◆ **INSTRUCTIONS TO FOLLOW**: Locate every line in the listing that contains the word "Select", and copy each one in full. Matching is case-sensitive.

◆ **EXERCISE INPUT**:

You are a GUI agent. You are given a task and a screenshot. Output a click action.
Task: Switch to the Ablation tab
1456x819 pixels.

==

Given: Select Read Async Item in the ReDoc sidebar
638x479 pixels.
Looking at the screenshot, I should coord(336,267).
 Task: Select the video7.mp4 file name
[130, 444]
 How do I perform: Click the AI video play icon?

◆ **RESULT OF THE EXERCISE**:
Given: Select Read Async Item in the ReDoc sidebar
 Task: Select the video7.mp4 file name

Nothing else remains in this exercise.